PROVIDED INFORMATION —
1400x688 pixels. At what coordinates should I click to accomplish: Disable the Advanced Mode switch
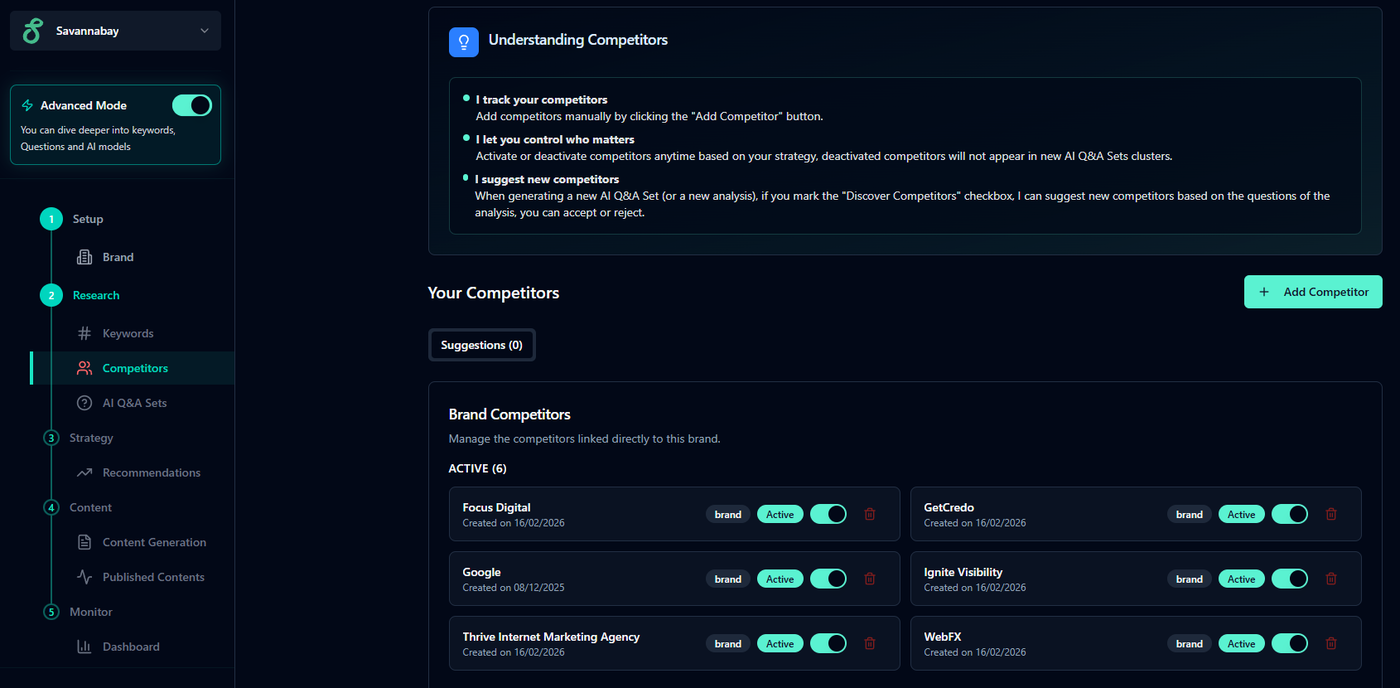pyautogui.click(x=192, y=105)
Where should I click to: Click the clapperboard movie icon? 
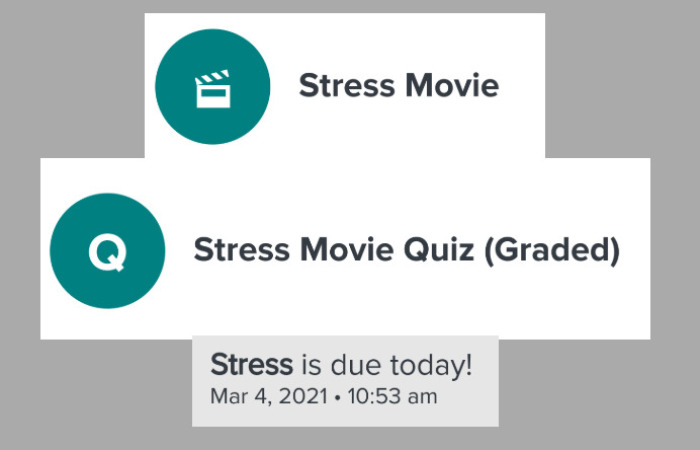(212, 88)
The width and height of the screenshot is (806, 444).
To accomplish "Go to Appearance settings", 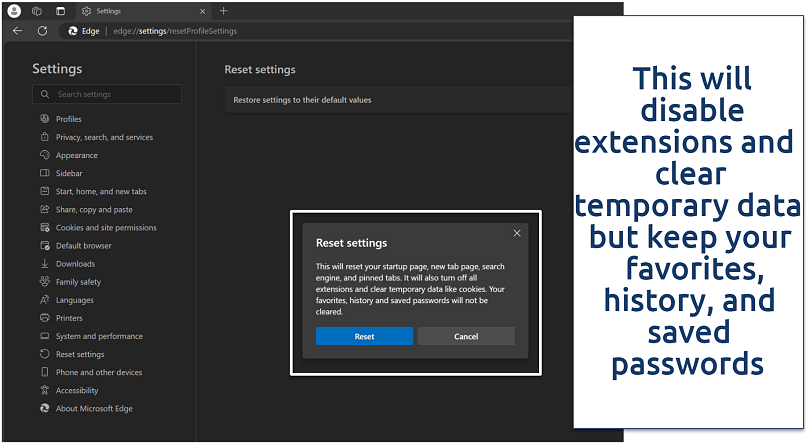I will click(76, 155).
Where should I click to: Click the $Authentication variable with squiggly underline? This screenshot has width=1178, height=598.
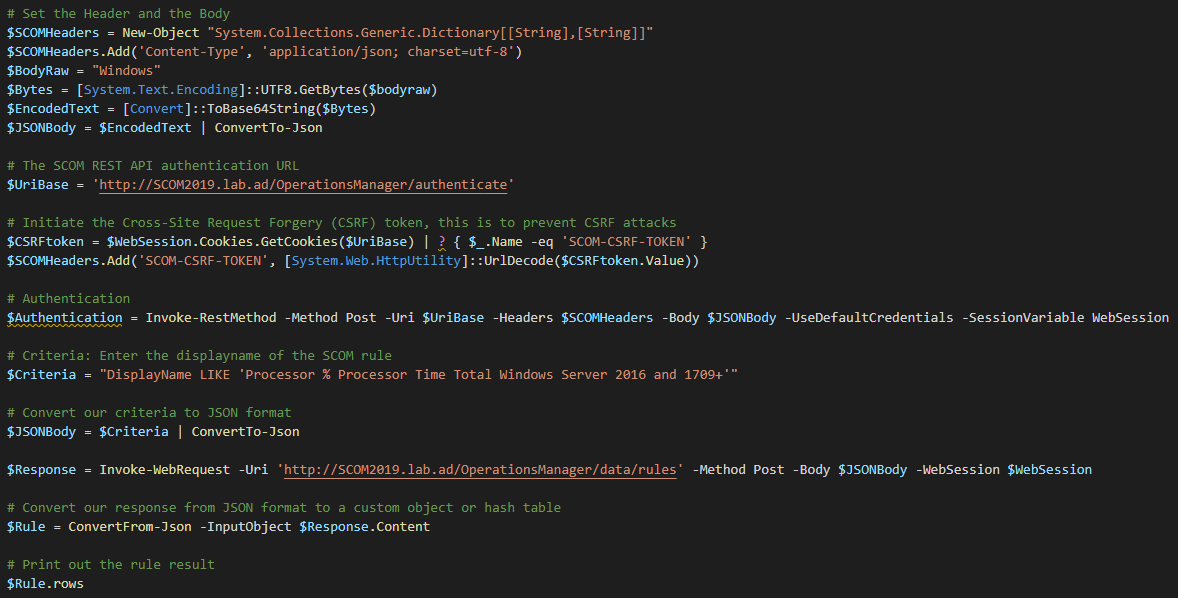[65, 318]
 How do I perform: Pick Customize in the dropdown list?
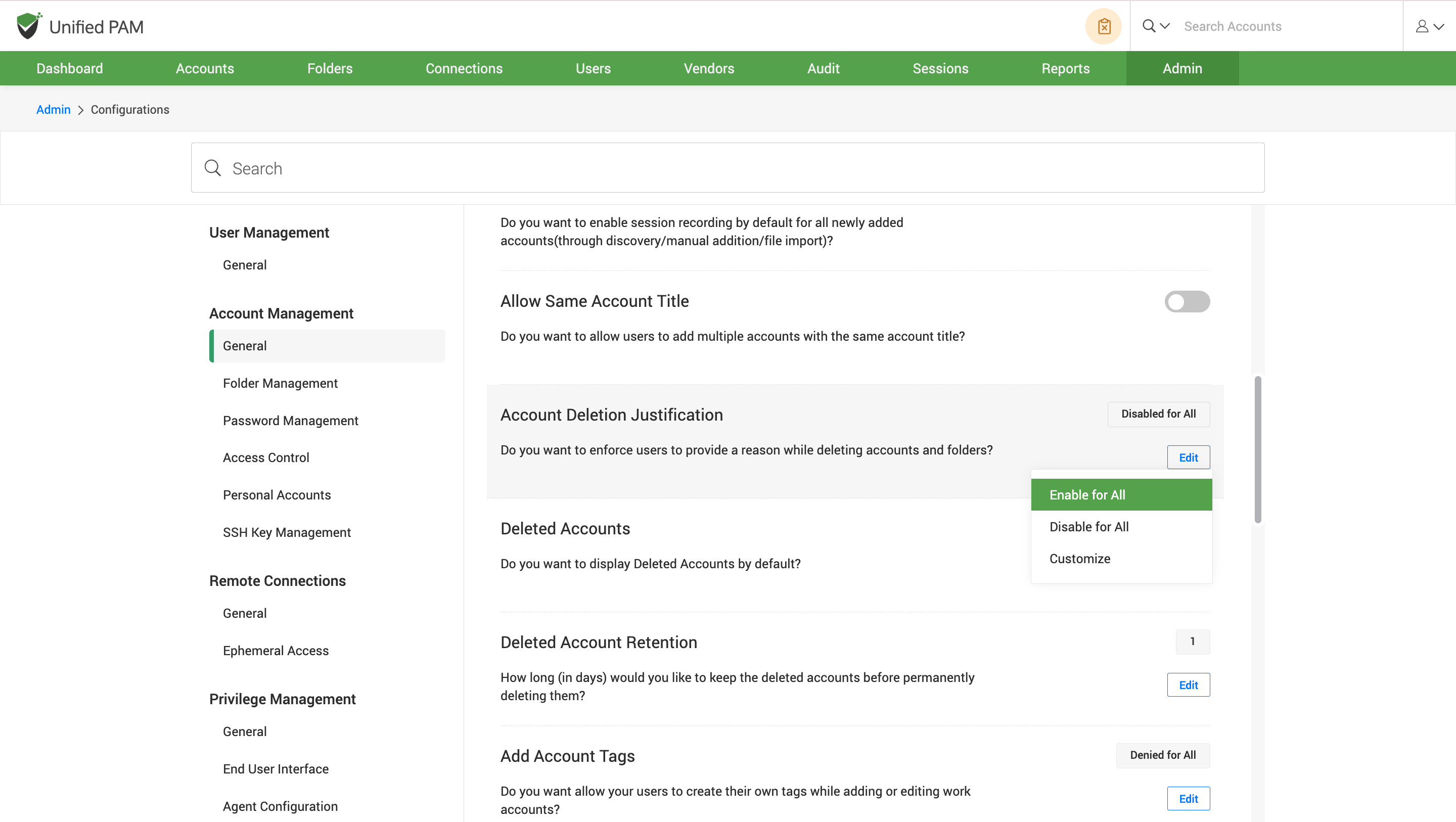tap(1079, 559)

WHAT NEEDS TO BE DONE —
Return the lines of the material verbatim, starting at the line containing "How do I perform: Pick" and ending at the end of the material, including both ends. Leave the pictures out.

RIGHT ANSWER —
 How do I perform: Pick Customize in the dropdown list?
tap(1079, 559)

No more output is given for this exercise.